### Selection
I could talk about this game for longer than anyone would ever care to sit and listen. Transistor has many stand out features and its setting is no exception. Probably the most intriguing thing about Transistor's Cloudbank is that there is no way of know exactly what it is. This strange cyber world where the weather is controlled by computers and all the environments have the most fascinating color schemes is such a wonderful mystery, especially since you're introduced to it just as it has begun its downfall. It's such a shame that you're never allowed to explore the city in its full glory. Such a beautiful shame.

Bioshock

Both the original Bioshock and Infinite have incredibly fascinating settings. From an underwater city of people too smart for their own good to a floating city of holier than thou citizens following a less than sincere prophet. Each are presented in unique ways as well, with Rapture left for you to explore after it has fallen to its own selfishness and Columbia you get to see in its faux utopia state before and while it's plunged into chaos. People will have their preferences, but there's no doubt that each of these settings are intriguing in their own way.

### The problem
Can you write out the game-settings passage word for word, between "Both the original" and "their own way.", inclusive?

### Information provided

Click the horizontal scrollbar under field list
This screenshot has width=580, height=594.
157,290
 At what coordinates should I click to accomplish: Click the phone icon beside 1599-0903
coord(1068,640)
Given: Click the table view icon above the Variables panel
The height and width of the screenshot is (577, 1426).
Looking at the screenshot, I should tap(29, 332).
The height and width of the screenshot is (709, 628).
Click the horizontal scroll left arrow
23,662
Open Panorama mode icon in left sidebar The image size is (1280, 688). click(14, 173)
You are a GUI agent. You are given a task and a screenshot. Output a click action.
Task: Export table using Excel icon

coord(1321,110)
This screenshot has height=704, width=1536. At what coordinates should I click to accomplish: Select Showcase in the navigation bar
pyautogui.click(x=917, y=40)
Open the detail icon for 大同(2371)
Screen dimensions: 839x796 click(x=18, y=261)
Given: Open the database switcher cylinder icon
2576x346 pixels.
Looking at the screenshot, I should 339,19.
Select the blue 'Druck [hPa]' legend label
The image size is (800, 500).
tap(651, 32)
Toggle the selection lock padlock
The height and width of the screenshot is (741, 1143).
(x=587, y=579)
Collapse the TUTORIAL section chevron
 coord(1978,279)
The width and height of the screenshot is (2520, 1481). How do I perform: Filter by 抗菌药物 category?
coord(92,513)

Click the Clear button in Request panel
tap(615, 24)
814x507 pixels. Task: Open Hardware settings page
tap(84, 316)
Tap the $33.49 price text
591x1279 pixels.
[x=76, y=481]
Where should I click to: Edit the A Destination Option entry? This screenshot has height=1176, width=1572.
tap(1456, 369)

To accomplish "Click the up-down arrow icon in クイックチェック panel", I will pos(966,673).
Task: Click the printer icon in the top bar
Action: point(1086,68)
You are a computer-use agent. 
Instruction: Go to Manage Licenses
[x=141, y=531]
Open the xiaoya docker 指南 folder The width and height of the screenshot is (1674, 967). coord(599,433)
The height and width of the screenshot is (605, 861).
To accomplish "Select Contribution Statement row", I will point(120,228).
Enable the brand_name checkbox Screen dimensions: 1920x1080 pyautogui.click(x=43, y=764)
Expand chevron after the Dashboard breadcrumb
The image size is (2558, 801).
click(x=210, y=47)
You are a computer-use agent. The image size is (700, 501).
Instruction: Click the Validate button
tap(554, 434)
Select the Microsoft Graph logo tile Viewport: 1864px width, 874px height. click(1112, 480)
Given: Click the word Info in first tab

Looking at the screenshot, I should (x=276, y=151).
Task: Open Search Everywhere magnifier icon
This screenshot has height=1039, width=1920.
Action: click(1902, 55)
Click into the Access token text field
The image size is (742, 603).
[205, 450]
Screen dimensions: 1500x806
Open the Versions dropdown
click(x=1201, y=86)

### Problem solution
Both the original Bioshock and Infinite have incredibly fascinating settings. From an underwater city of people too smart for their own good to a floating city of holier than thou citizens following a less than sincere prophet. Each are presented in unique ways as well, with Rapture left for you to explore after it has fallen to its own selfishness and Columbia you get to see in its faux utopia state before and while it's plunged into chaos. People will have their preferences, but there's no doubt that each of these settings are intriguing in their own way.